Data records
_ _ _ _ _ _ _

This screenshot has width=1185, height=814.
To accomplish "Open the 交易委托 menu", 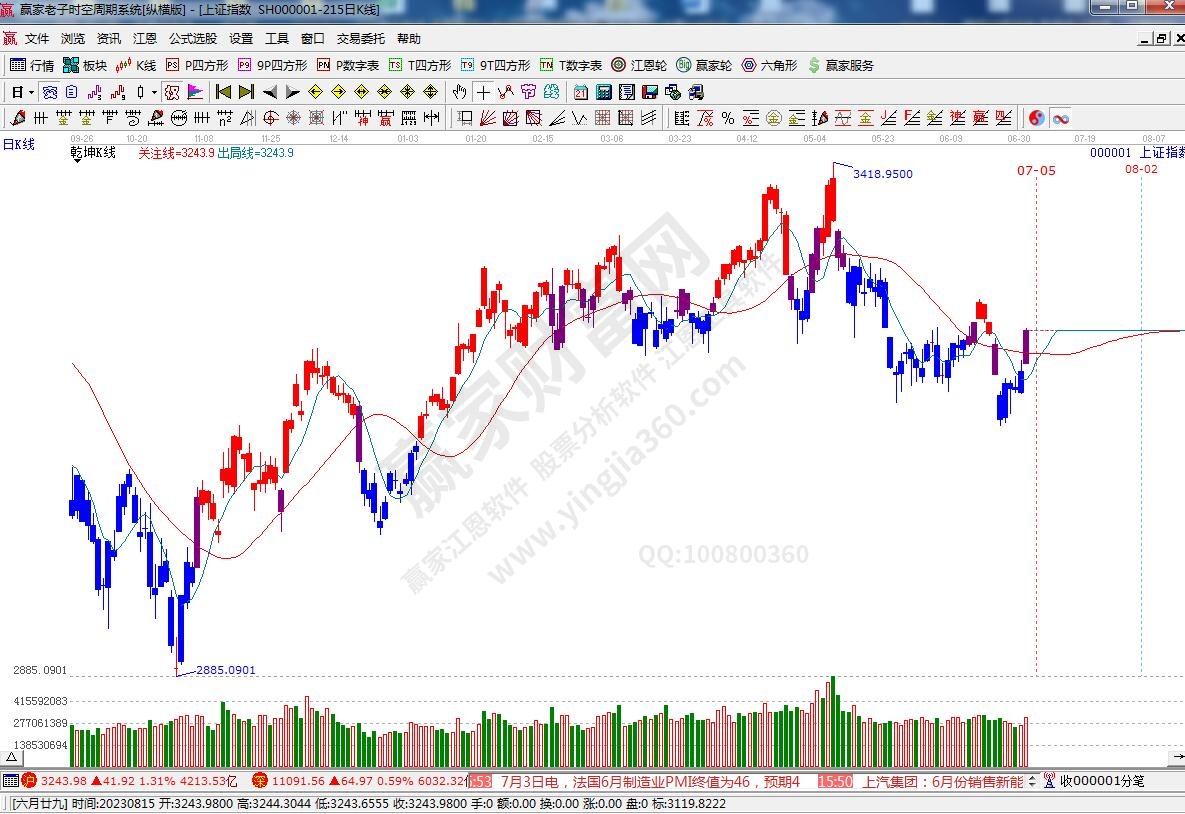I will tap(360, 39).
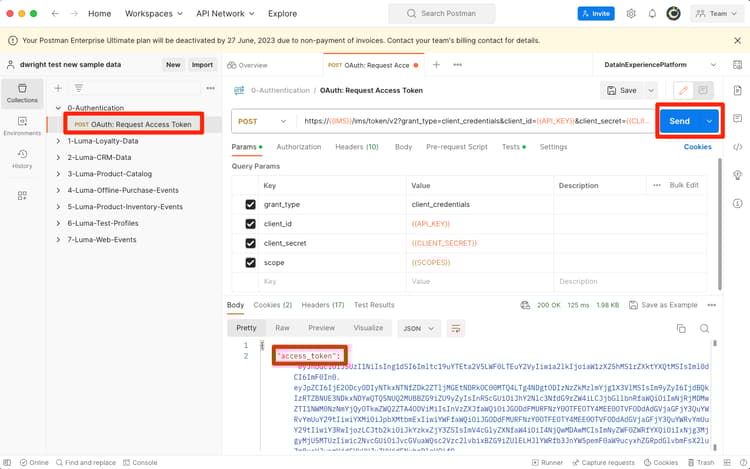
Task: Uncheck the grant_type parameter checkbox
Action: [250, 205]
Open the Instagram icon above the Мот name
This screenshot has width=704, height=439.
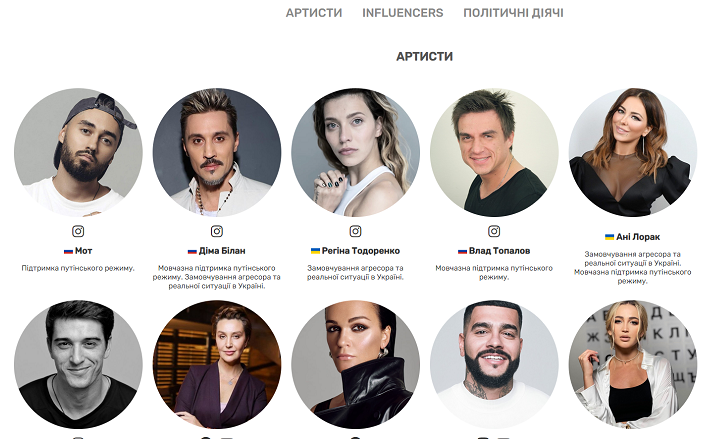[78, 231]
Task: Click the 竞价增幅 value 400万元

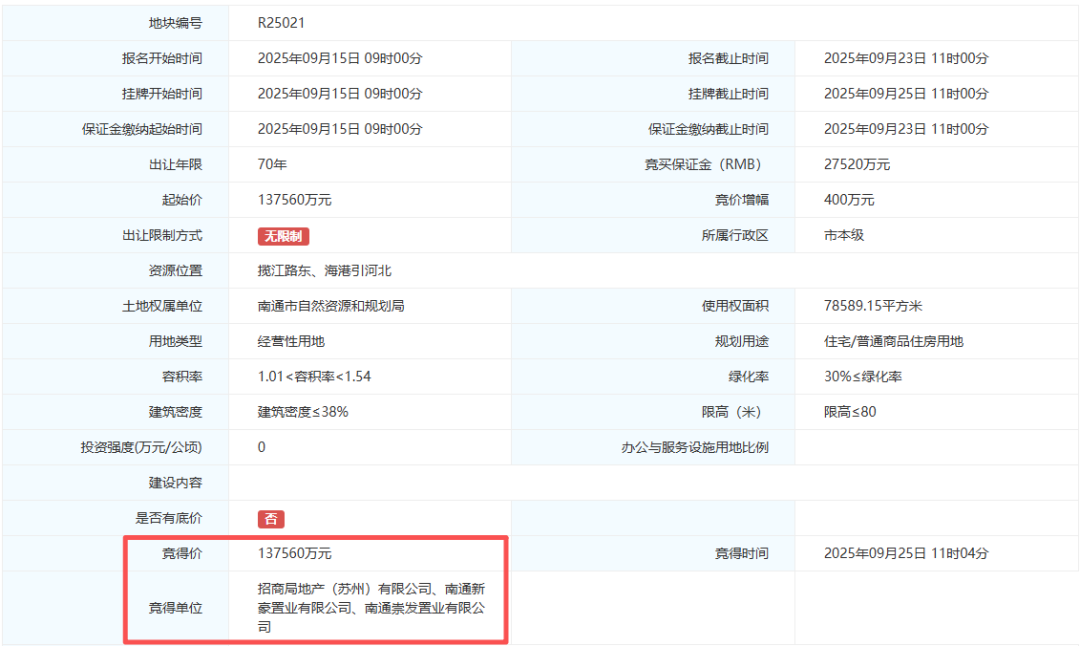Action: point(849,200)
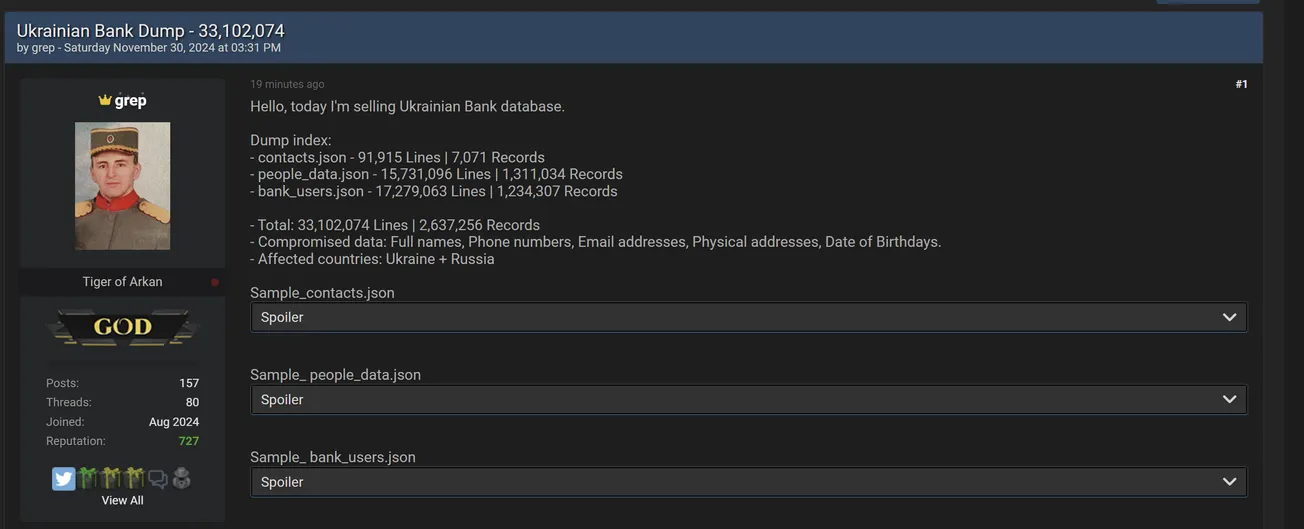Click the detective hat award badge
This screenshot has width=1304, height=529.
(181, 479)
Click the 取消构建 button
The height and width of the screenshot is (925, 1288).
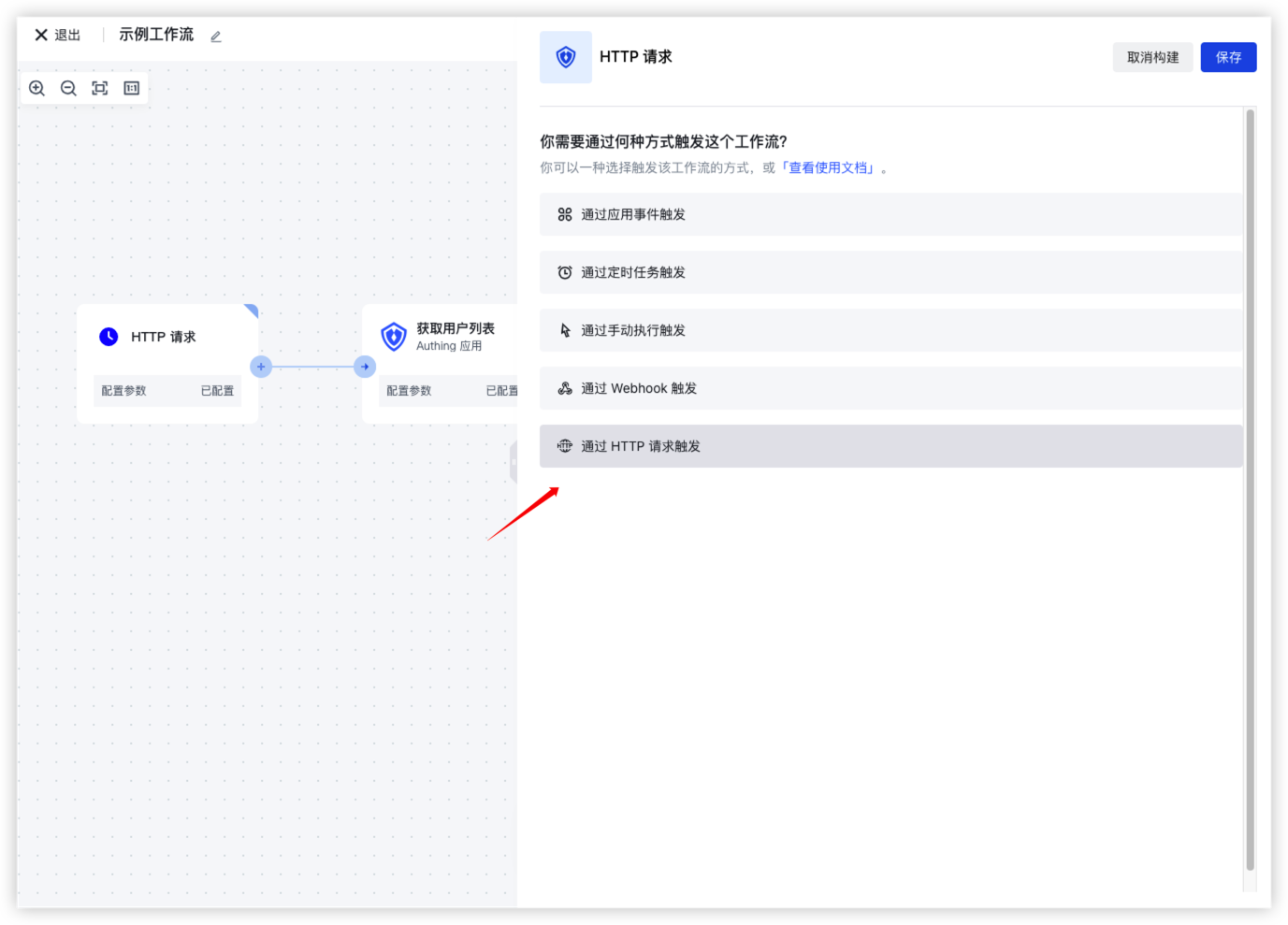point(1152,57)
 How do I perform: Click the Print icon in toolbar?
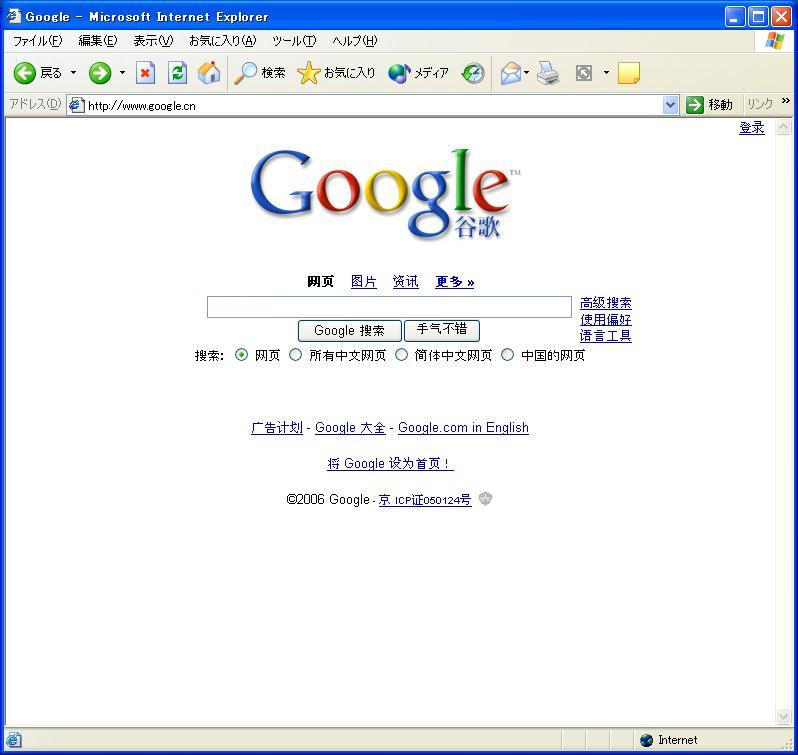coord(548,73)
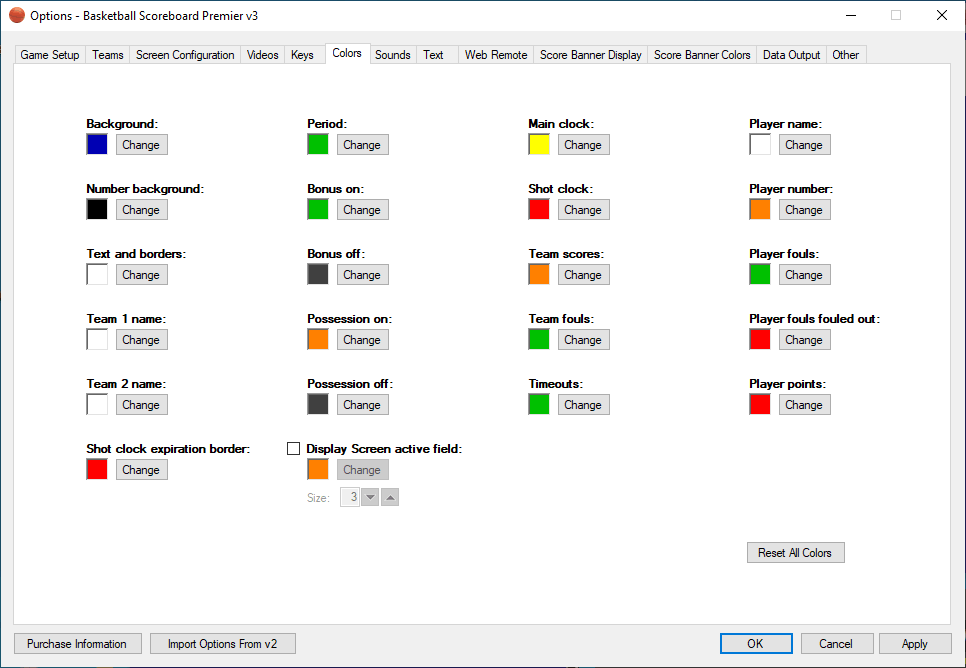Increase Size with the up arrow

click(390, 497)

_ _ _ _ _ _ _

Problem to solve:
In the copy, leave out all pictures, and retype exactly each line from the one with "Click the 取消构建 button" through the last line of the entries.

Solved exercise:
Click the 取消构建 button
The height and width of the screenshot is (925, 1288).
point(1152,57)
 How do I perform: Click the Print icon in toolbar?
coord(548,73)
Increase Size with the up arrow

click(390, 497)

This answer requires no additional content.